Currently, Officer Hunter and Principal Amico categorize the graffiti problem as an “active investigation.” Both the police and school are working together to find the vandal involved in both cases.

“We want to educate, not investigate,” said Assistant Principal Laura Moore. “But we will investigate if we need to.”


Search and Seizure Background:

(By Cameron Edgington and Alex Fishman, Staff Writers)

Along with the rise of vandalism comes an reinvigorated debate on the issue of search and seizure of students. Students have fourth amendment rights in schools, but these rights are diminished because of the faculty’s duty to maintain a safe school environment. However, search and seizure in schools has come under fire in recent years due to the vagueness of the laws that govern it, and the potential for abuse within the system. Under FCPS SR&R, teachers can’t search students, only administrators have that authority. However, they only need “reasonable suspicion” to search a student. This differs from probable cause in that there is more freedom and judgement awarded to the administrator, instead of the specific grounds probable cause requires.

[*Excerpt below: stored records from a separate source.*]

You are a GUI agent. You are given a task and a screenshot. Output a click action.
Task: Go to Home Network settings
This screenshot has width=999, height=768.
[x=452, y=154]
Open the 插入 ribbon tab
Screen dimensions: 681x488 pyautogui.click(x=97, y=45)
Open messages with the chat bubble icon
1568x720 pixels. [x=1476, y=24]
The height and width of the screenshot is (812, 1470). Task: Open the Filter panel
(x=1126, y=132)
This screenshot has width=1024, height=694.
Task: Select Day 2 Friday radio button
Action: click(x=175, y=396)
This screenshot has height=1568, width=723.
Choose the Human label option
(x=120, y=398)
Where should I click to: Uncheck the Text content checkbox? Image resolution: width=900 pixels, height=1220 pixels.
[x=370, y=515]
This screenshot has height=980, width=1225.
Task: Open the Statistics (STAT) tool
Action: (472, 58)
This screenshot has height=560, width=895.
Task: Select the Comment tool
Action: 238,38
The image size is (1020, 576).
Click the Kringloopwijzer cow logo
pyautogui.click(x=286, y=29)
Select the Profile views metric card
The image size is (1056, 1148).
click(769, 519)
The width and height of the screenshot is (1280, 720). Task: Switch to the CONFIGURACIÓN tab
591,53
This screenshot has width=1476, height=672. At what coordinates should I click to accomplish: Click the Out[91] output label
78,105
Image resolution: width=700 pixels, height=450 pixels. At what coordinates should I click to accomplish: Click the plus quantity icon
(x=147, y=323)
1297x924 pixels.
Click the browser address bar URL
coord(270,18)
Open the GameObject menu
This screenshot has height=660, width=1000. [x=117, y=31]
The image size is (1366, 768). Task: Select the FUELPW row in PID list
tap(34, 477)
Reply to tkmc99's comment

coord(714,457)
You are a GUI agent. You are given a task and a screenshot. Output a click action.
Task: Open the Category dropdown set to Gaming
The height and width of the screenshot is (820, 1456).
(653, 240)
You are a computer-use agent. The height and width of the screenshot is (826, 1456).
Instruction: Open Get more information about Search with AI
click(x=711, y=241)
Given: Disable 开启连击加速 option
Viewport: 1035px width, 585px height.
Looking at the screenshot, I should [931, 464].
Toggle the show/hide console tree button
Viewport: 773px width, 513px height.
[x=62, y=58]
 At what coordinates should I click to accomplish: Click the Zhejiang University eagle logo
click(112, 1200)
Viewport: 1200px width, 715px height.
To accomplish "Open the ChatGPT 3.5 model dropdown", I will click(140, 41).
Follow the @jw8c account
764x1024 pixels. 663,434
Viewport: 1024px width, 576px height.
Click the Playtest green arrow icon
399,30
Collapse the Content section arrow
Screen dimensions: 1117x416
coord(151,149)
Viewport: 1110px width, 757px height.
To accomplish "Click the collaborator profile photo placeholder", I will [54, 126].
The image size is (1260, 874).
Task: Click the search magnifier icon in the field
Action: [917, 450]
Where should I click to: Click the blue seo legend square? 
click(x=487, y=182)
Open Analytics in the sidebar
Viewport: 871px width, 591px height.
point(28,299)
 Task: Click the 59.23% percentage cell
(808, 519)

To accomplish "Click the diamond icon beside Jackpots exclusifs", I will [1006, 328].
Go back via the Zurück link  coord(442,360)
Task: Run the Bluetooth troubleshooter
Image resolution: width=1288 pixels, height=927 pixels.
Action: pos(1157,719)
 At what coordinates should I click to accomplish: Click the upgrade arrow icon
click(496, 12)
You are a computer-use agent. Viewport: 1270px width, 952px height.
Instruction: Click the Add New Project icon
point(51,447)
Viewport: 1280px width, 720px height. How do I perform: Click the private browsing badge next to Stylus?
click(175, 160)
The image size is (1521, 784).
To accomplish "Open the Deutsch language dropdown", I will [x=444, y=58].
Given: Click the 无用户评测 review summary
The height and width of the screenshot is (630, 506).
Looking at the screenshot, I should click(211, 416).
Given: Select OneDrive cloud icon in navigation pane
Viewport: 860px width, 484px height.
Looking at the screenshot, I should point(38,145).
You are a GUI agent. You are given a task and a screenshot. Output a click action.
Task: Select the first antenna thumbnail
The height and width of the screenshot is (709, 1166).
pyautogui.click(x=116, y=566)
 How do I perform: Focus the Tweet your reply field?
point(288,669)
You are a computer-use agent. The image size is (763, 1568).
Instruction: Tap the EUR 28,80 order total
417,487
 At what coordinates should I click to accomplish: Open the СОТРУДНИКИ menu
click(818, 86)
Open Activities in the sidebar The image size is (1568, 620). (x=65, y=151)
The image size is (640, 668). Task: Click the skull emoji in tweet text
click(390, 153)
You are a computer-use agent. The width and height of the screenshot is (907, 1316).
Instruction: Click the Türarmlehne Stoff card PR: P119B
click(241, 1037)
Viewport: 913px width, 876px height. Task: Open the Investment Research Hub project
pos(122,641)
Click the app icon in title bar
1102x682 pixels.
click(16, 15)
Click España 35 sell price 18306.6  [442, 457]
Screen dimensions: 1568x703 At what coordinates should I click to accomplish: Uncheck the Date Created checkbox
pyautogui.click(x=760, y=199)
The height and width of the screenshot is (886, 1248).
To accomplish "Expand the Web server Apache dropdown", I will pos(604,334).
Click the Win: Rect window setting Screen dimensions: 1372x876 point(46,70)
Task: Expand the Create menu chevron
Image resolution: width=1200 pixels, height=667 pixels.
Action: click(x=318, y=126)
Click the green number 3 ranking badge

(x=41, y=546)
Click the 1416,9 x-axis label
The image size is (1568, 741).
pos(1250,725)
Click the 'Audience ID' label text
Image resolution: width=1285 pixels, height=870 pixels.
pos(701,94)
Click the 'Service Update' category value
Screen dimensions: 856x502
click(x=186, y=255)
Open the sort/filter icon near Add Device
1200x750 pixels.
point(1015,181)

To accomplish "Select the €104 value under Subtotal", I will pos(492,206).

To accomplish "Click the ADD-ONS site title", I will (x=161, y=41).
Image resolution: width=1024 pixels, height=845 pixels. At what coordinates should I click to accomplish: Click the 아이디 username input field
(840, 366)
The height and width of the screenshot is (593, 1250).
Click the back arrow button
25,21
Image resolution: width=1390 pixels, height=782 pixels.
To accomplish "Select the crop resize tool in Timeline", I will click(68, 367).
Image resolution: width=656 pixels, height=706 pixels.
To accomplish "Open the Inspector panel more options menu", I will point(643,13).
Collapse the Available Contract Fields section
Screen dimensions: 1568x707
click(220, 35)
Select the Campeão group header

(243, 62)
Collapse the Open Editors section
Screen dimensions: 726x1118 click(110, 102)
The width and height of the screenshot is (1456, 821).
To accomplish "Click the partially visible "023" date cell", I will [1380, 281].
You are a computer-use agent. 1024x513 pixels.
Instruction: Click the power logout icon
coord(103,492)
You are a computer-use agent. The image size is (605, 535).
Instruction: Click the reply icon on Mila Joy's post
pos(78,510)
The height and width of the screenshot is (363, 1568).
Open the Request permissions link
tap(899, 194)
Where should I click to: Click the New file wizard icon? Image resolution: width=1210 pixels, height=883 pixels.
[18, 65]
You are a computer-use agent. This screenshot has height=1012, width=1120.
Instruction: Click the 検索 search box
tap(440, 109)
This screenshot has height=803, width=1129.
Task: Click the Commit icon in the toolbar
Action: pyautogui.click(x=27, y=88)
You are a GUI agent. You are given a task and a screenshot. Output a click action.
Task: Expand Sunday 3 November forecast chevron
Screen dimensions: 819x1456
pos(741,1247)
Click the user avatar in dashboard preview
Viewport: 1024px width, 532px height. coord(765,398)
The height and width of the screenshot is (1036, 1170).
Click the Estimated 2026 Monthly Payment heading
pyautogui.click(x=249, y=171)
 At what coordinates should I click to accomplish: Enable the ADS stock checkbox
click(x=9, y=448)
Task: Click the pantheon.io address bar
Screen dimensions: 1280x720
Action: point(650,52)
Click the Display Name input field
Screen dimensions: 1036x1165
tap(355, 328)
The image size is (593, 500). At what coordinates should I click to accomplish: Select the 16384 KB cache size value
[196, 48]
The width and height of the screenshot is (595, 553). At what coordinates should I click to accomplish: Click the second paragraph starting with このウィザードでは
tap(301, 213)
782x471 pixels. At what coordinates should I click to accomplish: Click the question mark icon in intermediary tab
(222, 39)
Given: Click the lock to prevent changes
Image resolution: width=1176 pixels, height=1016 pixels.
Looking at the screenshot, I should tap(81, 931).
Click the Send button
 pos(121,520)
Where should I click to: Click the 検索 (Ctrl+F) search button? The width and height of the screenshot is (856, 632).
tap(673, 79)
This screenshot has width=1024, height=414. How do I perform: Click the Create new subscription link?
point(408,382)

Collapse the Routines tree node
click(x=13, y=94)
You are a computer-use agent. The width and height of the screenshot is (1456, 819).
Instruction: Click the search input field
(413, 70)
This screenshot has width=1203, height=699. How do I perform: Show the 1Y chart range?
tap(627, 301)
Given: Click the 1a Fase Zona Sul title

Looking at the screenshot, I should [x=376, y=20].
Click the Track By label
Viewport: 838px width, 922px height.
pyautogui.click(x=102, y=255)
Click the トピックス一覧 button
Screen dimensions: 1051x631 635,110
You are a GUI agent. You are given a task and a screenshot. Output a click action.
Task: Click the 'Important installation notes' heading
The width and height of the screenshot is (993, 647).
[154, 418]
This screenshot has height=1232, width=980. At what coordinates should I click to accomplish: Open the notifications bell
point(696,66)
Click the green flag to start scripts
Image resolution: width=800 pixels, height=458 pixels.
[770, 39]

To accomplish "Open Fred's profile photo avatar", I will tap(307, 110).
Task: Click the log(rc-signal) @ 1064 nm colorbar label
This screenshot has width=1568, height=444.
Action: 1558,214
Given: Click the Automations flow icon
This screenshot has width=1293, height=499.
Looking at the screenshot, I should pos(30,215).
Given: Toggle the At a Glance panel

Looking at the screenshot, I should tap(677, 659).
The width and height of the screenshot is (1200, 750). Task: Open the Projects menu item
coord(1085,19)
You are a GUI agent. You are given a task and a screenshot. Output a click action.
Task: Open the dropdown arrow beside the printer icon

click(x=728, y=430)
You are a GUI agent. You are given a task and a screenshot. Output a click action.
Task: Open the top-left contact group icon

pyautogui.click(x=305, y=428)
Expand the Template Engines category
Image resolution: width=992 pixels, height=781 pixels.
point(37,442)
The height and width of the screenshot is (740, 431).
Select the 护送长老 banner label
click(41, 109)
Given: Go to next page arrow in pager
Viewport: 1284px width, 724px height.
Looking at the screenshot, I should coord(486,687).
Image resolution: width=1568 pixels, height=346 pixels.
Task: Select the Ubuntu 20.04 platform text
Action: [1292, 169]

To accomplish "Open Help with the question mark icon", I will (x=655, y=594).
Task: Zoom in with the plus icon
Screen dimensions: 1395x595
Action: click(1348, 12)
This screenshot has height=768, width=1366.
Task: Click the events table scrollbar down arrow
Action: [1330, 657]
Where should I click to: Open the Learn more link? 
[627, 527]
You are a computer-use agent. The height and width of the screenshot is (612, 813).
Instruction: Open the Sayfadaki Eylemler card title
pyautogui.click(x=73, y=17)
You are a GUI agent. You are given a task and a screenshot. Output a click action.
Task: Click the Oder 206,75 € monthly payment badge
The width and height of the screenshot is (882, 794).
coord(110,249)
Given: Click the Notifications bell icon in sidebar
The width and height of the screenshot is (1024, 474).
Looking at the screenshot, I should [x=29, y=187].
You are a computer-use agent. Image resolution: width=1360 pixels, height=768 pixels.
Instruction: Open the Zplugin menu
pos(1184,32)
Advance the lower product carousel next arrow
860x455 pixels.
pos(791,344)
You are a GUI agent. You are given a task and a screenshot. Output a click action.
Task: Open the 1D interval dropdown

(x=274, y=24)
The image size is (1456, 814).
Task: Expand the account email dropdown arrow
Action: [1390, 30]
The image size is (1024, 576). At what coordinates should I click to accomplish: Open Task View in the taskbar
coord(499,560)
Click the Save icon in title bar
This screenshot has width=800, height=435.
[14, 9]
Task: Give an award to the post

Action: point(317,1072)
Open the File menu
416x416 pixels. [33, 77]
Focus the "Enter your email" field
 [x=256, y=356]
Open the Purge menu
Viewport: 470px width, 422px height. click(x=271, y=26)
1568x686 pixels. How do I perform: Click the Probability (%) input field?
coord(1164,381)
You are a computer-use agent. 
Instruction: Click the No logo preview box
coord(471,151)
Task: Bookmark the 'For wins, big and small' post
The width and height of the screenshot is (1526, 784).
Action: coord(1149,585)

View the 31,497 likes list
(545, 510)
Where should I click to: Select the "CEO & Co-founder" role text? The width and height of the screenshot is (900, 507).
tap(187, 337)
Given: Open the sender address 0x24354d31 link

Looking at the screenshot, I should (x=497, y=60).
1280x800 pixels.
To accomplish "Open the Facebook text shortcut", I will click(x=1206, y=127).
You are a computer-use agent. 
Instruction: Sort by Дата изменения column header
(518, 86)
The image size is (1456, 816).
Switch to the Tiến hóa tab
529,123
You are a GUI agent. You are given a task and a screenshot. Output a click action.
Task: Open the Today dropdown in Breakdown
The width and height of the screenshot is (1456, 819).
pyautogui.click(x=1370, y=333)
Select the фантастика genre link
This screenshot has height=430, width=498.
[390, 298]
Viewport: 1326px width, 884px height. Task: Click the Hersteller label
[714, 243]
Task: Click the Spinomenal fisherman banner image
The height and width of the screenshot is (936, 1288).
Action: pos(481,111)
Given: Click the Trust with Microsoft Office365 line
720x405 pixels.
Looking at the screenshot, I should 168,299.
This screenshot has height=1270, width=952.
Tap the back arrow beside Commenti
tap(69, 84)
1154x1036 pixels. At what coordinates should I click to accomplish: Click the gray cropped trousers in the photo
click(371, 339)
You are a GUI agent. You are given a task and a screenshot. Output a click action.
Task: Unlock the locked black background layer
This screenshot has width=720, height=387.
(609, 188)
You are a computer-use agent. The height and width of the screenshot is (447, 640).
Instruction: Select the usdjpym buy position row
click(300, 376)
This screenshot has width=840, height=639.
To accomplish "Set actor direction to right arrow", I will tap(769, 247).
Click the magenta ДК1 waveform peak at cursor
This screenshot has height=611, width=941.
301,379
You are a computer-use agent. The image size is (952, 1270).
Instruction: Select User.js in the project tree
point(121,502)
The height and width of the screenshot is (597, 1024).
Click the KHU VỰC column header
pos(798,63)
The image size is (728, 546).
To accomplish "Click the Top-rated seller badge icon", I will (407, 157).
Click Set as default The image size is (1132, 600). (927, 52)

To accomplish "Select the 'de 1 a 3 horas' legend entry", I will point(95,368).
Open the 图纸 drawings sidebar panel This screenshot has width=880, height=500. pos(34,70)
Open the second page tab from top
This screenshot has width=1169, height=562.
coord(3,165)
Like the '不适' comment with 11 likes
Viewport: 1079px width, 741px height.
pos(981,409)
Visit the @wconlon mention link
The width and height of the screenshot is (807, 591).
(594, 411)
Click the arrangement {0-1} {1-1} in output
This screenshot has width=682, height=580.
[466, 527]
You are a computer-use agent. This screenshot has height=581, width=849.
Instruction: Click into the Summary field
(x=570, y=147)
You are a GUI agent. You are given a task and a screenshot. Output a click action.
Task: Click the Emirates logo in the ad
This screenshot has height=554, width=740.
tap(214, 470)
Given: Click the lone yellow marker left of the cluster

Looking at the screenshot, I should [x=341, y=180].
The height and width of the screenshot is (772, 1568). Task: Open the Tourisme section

In order to determine if Langley’s security division is in line with FCPS rules, the Saxon Scope discussed Langley’s search and seizure policy with Mr. Rogers. Along with referencing the SR&R a number of times, he brought up the fact that “school officials rarely conduct searches, but when they do, they mostly search students’ cars.”

Furthermore, Officer Hunter was able to validate that in the school environment “[he] has to abide by… reasonable suspicion”, but outside of school “[he] has to [establish] probable cause.”

Senior Dane Hoover, on the other hand, weighed in, saying, “Schools should give students more freedom and [students] should be left alone by administrators. [They] should have better things to do than reprimand students.”

Going along with this idea, searches also have a negative impact on the students. An anonymous student described being searched as “nerve wracking.” These searches, however, are necessary in order to maintain a safe school environment.

In the case of the graffiti, students were made aware of the impacts of the absence of a search. These impacts include the cancellation of Saxon Time and the various announcements and other restrictions. Although students lack the Constitutional rights in school that normal citizens are afforded, searches are a necessary component in order to maintain a safe and productive school environment.